Andrew Yang, one of the candidates among the large field running to be the Democratic Party’s presidential nominee in 2020, issued a new policy proposal this week that makes the case that digital data should be treated as a property right under law.
He points to the fact that businesses, known and unknown, have access to vast amounts of personal data on Americans. These companies use the data collected to make money while not always paying close enough attention to protecting it. Reputable firms have asked Congress to create better, clearer rules on the collection and use of data.
Mr. Yang argues that the personal data of individuals should be owned by them and not a corporation. He lays out a list of seven rights he believes should be codified into law. These include the right to:
- Be informed as to what data is collected and how it will be used;
- Opt out of data collection or sharing;
- Be told if a website has data on an individual and what that is;
- Be forgotten and to have all data deleted upon request;
- Be informed if ownership of personal data changes hands;
- Be informed of data breaches in a timely manner;
- Download all data in a standardized format that can be ported to another platform.

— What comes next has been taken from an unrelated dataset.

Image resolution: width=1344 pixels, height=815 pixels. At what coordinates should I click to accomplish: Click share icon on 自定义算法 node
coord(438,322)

“Consent should be informed and active,” Mr. Yang writes. “Companies are responsible for ensuring that they collect a positive opt-in from each user before collecting any data, and this opt-in should be accompanied by a clear and easy-to-understand statement about what data is being collected, and how it is going to be used. You can waive these rights and opt in to sharing your data if you wish for the companies’ benefit and your own convenience — but then you should receive a share of the economic value generated from your data.”
DISCUSSION QUESTIONS: Do you agree that an individual’s data is their personal property and should not be used without their consent and compensation? Would you add to, subtract from or otherwise modify any of the seven personal data rights listed by Andrew Yang?